Tuesday, November 12, 2013

Java Virtual Machine - Garbage Collection


  • Garbage Collection is not restricted to Java, its a generic concept that applies to most of the programming languages.
  • Garbage collection is the process of automatically freeing objects that are no longer referenced by the program. 
  • The garbage collector must determine which objects are no longer being referenced by the program.
  • Garbage collector must run any finalizers of objects being freed.
  • Garbage collection is automatic, thus it removes the possibility of developer errors due to incorrectly freeing of memory.
  • Runtime.gc() and System.gc() only suggests JVM to run Garbage Collection, it is not mandatory that Garbage Collection will definitely run after call to these methods.
  • Java virtual machine has an instruction that allocates memory on the heap for a new object (created in source coce), but has no instruction for freeing that memory.
  • Garbage Collection in Java is carried by JVM's  daemon threads for Garbage Collection.
  • Garbage collection was invented by John McCarthy around 1959 to solve problems in Lisp.

Java provides many garbage collectors, following are some examples:

  • Parallel Scavenge
  • Serial Garbage Collector
  • Parallel New + Serial GC
  • CMS (Concurrent Mark and Sweep)
  • G1 (Garbage First, available in Java7)

Regarding JVM Specification:

  • JVM specification does not specify any particular garbage collection technique, the decision to choose the garbage collection algorithm is left to the discretion of the implementors as they better know the constraints of the target device.
  • JVM specification mentions the need of garbage collection on heap, it leaves garbage collection or compacting the method area on implementers.
  • A garbage collector is not strictly required but heap memory should be managed.
  • The Java language specification states that a finalizer code will be executed only once. Finalizer are allowed to "resurrect" the object again, that is it'll be referenced again, but finalizer will not run next time.

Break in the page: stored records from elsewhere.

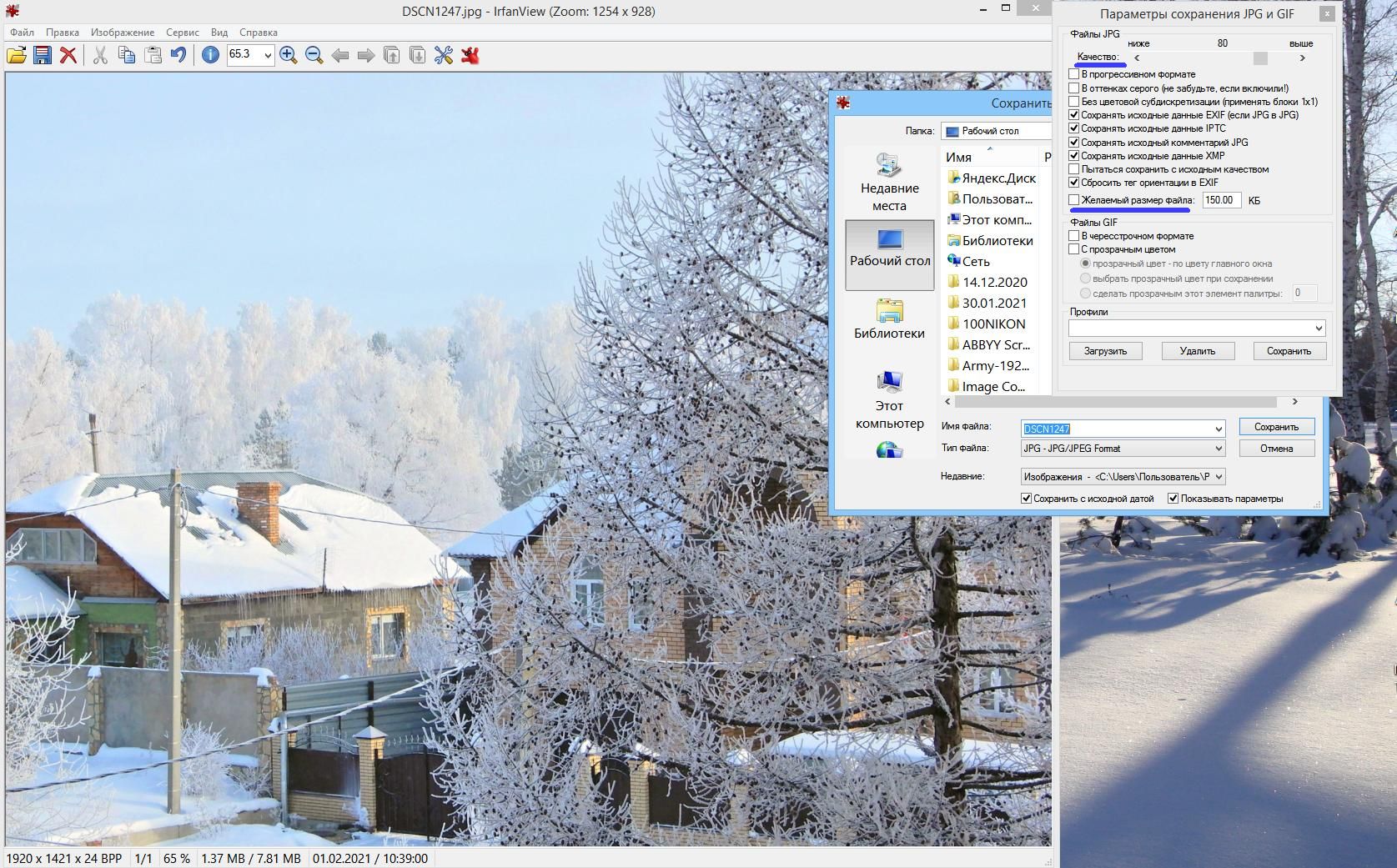The width and height of the screenshot is (1397, 868).
Task: Open the Сервис menu
Action: click(182, 33)
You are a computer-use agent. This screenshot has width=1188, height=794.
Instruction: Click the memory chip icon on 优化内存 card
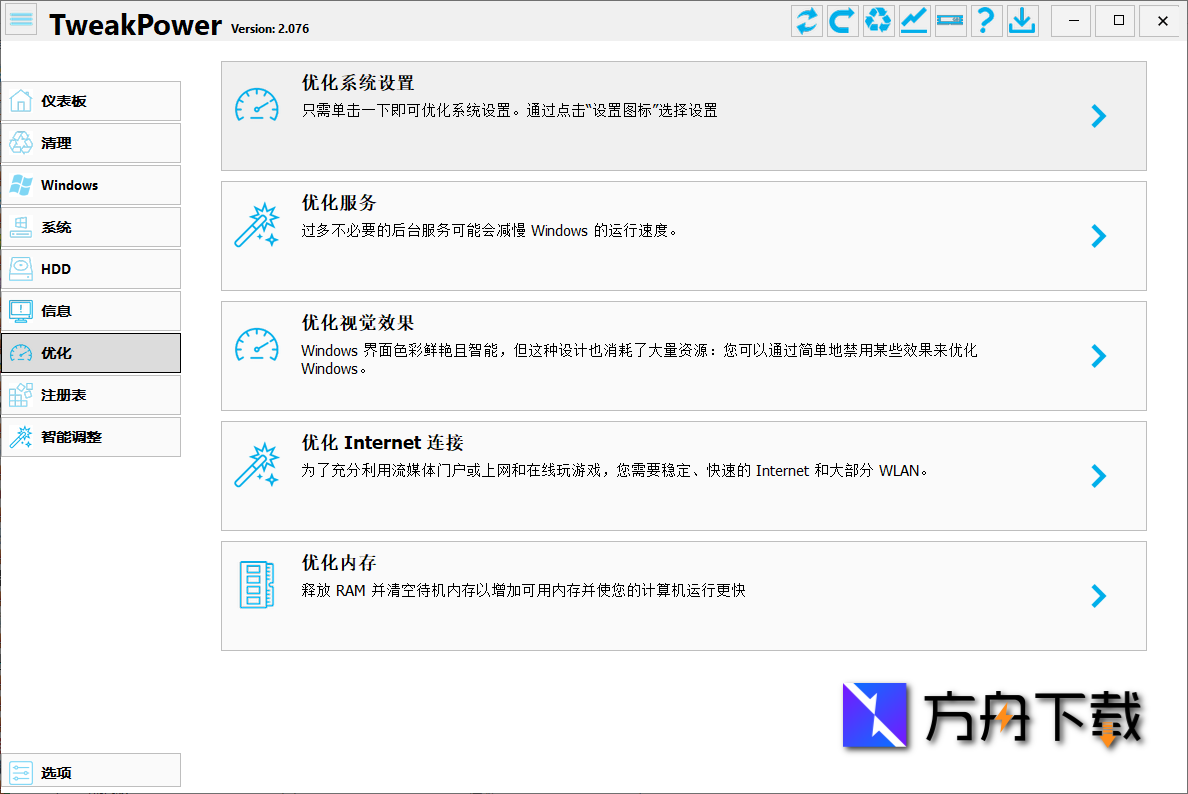[x=257, y=583]
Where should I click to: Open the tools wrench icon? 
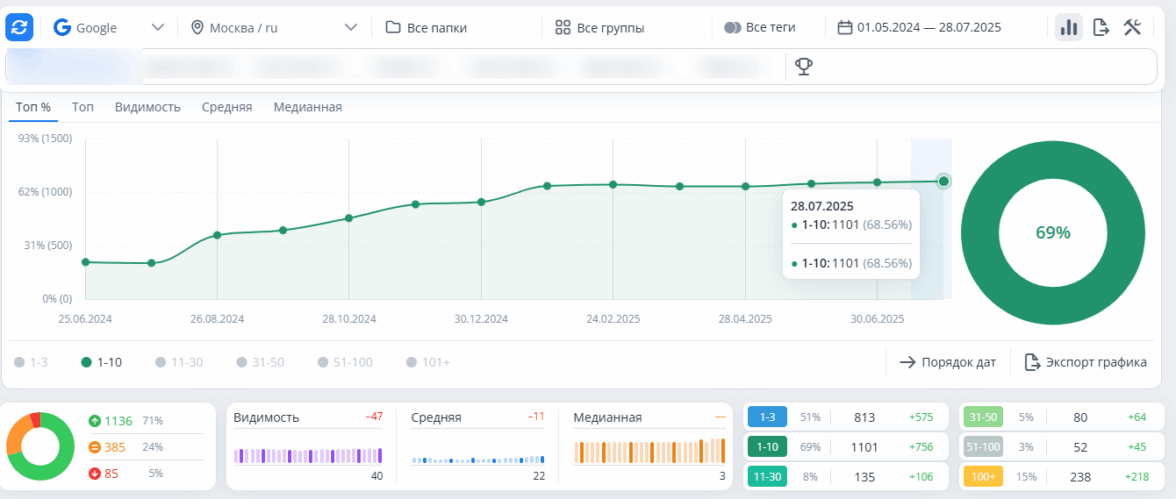point(1132,27)
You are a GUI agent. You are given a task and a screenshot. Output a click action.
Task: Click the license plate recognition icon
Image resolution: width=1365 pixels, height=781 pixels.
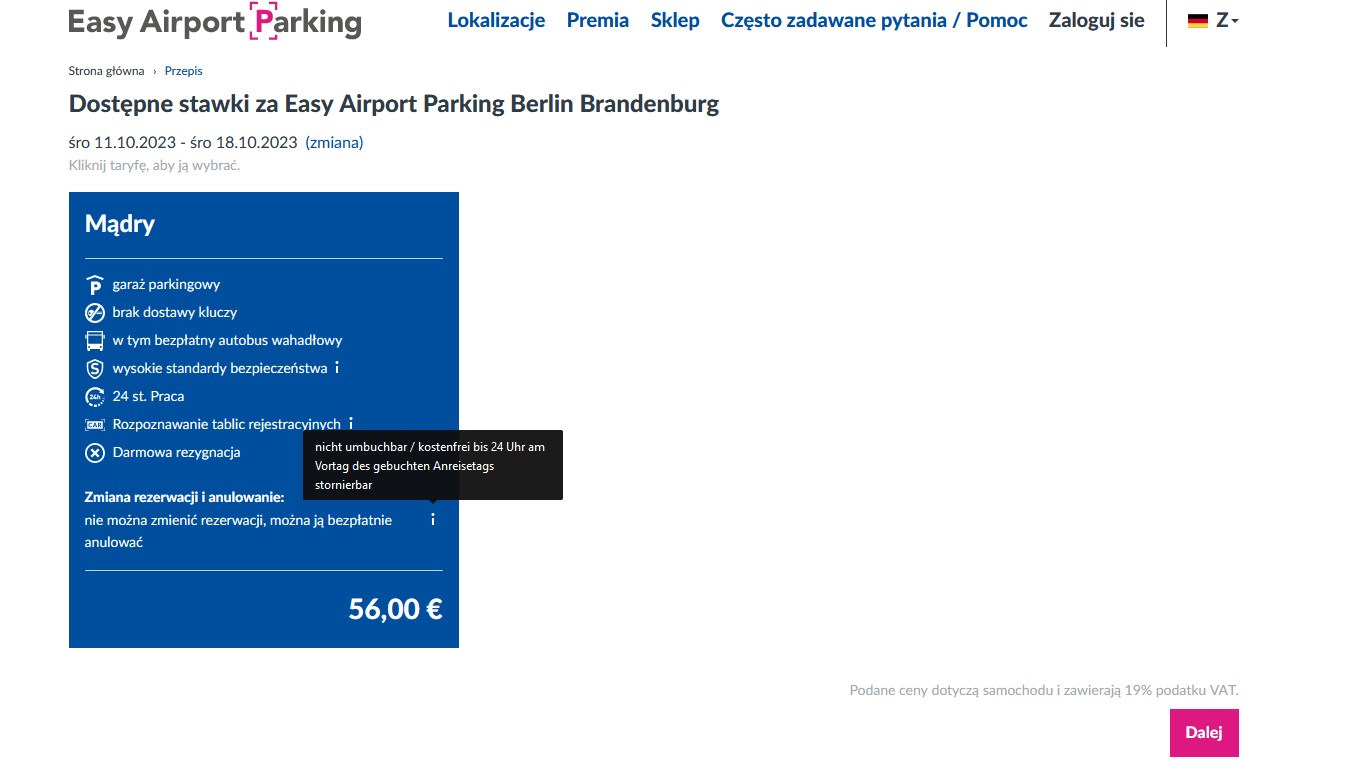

Additional Responsibilities:

  • Heap Defragmentation

Disadvantages:

  • Developer has no control on Garbage Collection, reducing the use the finalizers.
  • At times, it may lead to uneven performance of the application components, as we don't know when Garbage collection will run and how much resources and time it'll consume.

Steps:

  • Garbage Detection
    • Identification of live and garbage objects.
    • Objects on heap which don't have any active references are available for garbage collection.
    • This process is also called Marking.
  • Reclaim Memory
    • Removes unreferenced objects leaving referenced objects and pointers to free space.
  • Optional Step: Compacting
    • Defragments the memory space, compacts the remaining referenced objects. This makes new memory allocation much easier and faster.

Stop the World Pauses:

  • Stop-the-world is term for JVM stopping the application (all threads) from running to execute a GC.
  • The interrupted tasks will resume only after the GC task has completed. 
  • GC tuning often means reducing this stop-the-world time.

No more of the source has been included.